Stored data entries:
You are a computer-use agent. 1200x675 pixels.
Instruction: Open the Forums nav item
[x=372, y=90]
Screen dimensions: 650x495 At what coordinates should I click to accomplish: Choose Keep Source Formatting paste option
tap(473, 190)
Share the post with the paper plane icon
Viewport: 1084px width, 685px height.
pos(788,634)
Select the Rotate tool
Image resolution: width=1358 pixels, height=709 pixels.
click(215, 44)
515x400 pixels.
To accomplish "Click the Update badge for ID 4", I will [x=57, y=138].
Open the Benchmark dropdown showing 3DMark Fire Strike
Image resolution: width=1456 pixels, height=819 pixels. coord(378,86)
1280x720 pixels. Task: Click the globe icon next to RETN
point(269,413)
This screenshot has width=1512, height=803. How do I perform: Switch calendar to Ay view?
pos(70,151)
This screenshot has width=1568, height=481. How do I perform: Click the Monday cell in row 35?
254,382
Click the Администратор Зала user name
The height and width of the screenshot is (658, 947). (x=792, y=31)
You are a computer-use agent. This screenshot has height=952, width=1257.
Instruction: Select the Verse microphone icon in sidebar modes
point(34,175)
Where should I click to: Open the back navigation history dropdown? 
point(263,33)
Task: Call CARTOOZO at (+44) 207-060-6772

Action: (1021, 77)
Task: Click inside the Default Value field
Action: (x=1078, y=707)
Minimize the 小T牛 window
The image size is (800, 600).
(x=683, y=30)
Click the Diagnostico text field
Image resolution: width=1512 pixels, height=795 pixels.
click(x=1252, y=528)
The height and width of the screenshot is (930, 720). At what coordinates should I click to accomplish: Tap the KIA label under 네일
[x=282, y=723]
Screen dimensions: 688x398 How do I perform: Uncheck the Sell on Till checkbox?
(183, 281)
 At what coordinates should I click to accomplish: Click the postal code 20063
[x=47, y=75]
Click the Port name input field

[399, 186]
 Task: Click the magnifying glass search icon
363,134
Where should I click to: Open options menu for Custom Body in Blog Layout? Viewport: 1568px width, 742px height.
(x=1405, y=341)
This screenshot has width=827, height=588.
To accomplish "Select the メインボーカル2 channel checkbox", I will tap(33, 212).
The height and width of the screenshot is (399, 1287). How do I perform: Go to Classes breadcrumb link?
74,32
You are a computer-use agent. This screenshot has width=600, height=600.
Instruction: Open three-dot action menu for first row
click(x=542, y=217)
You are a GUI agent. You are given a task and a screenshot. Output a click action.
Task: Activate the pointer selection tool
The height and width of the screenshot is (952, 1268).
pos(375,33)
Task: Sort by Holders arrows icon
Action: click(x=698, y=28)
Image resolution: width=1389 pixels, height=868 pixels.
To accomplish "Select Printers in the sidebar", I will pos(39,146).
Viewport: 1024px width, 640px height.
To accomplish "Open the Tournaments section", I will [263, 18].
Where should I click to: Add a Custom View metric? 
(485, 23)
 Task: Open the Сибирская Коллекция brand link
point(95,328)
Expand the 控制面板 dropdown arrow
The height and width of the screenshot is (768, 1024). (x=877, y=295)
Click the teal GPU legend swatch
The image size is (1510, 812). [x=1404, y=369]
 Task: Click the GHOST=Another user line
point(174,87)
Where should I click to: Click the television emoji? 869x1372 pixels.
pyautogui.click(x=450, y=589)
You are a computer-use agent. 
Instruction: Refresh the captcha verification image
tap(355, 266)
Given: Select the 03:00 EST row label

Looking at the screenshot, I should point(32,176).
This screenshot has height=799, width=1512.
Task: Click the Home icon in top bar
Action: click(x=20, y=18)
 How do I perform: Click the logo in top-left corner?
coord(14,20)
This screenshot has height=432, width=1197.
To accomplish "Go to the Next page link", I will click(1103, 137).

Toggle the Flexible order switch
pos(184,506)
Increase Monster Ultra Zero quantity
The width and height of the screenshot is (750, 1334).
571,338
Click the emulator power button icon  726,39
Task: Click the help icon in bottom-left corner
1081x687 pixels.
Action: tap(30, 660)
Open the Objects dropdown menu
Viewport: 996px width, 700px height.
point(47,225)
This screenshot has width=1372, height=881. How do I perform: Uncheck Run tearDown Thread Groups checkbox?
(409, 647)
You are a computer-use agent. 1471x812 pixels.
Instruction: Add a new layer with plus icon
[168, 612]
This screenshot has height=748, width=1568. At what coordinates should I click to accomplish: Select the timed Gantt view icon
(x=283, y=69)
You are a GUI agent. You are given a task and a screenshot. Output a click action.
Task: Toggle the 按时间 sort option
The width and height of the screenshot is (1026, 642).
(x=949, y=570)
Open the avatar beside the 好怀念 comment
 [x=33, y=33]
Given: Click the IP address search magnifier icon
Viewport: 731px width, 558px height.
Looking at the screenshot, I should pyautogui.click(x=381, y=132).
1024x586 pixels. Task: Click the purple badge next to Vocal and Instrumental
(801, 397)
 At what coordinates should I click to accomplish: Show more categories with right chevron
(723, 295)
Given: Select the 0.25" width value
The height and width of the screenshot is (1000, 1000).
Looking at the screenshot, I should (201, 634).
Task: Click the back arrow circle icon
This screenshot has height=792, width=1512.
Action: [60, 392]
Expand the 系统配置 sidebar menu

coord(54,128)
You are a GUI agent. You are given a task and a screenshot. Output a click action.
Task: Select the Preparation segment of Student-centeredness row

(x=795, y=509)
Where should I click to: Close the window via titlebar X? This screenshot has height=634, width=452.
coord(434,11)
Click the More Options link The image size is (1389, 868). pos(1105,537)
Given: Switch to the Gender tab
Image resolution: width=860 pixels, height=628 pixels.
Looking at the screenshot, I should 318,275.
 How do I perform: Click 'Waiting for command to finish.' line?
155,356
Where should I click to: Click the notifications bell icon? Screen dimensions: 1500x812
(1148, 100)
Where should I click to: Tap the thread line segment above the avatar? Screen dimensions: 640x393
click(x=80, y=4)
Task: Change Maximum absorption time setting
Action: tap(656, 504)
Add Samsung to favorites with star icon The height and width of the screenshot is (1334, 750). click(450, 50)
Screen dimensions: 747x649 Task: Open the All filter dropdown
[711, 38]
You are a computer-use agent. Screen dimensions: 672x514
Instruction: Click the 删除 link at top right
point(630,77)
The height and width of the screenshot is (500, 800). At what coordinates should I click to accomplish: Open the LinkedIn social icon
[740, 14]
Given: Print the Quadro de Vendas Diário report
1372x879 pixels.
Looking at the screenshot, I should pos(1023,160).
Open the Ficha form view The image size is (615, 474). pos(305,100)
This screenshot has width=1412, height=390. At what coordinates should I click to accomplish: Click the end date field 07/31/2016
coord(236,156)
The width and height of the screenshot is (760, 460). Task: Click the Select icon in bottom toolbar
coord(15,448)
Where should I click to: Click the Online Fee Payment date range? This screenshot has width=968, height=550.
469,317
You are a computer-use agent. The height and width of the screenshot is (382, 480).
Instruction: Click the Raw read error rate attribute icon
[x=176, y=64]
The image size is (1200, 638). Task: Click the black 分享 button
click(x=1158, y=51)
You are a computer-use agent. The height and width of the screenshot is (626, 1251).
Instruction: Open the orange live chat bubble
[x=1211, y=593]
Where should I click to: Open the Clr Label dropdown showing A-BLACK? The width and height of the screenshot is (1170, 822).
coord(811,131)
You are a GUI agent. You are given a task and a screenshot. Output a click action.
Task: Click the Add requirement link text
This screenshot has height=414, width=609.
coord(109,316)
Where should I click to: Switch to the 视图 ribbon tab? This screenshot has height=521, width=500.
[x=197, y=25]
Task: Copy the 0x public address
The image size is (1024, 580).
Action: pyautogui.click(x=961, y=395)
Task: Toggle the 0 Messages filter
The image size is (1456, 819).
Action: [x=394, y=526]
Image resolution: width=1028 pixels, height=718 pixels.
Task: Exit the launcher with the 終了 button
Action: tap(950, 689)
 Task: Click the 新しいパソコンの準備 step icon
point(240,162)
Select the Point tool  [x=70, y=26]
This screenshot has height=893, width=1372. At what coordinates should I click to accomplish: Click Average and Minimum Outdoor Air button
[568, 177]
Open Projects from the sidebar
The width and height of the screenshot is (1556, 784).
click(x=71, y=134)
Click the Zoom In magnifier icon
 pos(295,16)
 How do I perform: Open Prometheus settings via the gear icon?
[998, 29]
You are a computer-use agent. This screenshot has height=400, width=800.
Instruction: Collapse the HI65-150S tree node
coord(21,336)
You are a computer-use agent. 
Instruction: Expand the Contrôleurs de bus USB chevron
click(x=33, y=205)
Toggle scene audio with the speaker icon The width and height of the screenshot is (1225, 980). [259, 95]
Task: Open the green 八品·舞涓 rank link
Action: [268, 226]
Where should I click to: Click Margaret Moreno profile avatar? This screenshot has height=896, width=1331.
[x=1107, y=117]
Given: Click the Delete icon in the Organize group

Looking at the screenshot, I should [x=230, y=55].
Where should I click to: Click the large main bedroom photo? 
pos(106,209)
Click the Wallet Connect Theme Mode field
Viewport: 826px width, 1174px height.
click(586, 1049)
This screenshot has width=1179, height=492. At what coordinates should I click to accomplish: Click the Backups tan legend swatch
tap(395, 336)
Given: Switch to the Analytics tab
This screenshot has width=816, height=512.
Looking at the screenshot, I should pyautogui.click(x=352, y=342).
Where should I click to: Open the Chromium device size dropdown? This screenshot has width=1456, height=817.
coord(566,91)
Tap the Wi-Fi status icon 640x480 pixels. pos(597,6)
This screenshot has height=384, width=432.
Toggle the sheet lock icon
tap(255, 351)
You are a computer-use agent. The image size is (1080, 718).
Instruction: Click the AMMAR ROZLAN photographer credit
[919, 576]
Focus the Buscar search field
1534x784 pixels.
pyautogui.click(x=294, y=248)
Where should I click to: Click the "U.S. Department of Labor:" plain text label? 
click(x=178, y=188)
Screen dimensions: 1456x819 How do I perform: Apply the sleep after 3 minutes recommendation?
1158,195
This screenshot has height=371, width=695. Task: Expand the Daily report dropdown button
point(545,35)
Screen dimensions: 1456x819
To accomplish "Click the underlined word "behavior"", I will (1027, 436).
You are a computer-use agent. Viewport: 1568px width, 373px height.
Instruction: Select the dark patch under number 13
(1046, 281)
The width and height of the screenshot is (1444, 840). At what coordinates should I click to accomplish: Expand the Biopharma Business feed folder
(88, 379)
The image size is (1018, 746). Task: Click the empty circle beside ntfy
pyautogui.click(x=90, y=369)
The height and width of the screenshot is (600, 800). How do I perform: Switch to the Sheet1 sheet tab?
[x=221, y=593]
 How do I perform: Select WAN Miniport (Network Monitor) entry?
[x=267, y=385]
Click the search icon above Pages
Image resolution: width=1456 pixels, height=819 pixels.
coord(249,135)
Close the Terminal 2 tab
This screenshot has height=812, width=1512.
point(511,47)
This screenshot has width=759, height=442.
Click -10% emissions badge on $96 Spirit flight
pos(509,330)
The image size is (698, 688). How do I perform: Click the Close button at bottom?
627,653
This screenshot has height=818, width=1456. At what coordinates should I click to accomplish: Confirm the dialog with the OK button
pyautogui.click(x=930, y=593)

Task directions: Copy the lines of the items from the line containing "Where should I click to: Click the Online" through the line containing "[x=1107, y=117]", both included, keeping every line unchanged.

Answer to this exercise:
Where should I click to: Click the Online Fee Payment date range? This screenshot has width=968, height=550.
469,317
You are a computer-use agent. The height and width of the screenshot is (382, 480).
Instruction: Click the Raw read error rate attribute icon
[x=176, y=64]
The image size is (1200, 638). Task: Click the black 分享 button
click(x=1158, y=51)
You are a computer-use agent. The height and width of the screenshot is (626, 1251).
Instruction: Open the orange live chat bubble
[x=1211, y=593]
Where should I click to: Open the Clr Label dropdown showing A-BLACK? The width and height of the screenshot is (1170, 822).
coord(811,131)
You are a GUI agent. You are given a task and a screenshot. Output a click action.
Task: Click the Add requirement link text
This screenshot has height=414, width=609.
coord(109,316)
Where should I click to: Switch to the 视图 ribbon tab? This screenshot has height=521, width=500.
[x=197, y=25]
Task: Copy the 0x public address
The image size is (1024, 580).
Action: pyautogui.click(x=961, y=395)
Task: Toggle the 0 Messages filter
The image size is (1456, 819).
Action: [x=394, y=526]
Image resolution: width=1028 pixels, height=718 pixels.
Task: Exit the launcher with the 終了 button
Action: tap(950, 689)
 Task: Click the 新しいパソコンの準備 step icon
point(240,162)
Select the Point tool  [x=70, y=26]
This screenshot has height=893, width=1372. At what coordinates should I click to accomplish: Click Average and Minimum Outdoor Air button
[568, 177]
Open Projects from the sidebar
The width and height of the screenshot is (1556, 784).
click(x=71, y=134)
Click the Zoom In magnifier icon
 pos(295,16)
 How do I perform: Open Prometheus settings via the gear icon?
[998, 29]
You are a computer-use agent. This screenshot has height=400, width=800.
Instruction: Collapse the HI65-150S tree node
coord(21,336)
You are a computer-use agent. 
Instruction: Expand the Contrôleurs de bus USB chevron
click(x=33, y=205)
Toggle scene audio with the speaker icon The width and height of the screenshot is (1225, 980). [259, 95]
Task: Open the green 八品·舞涓 rank link
Action: [268, 226]
Where should I click to: Click Margaret Moreno profile avatar? This screenshot has height=896, width=1331.
[x=1107, y=117]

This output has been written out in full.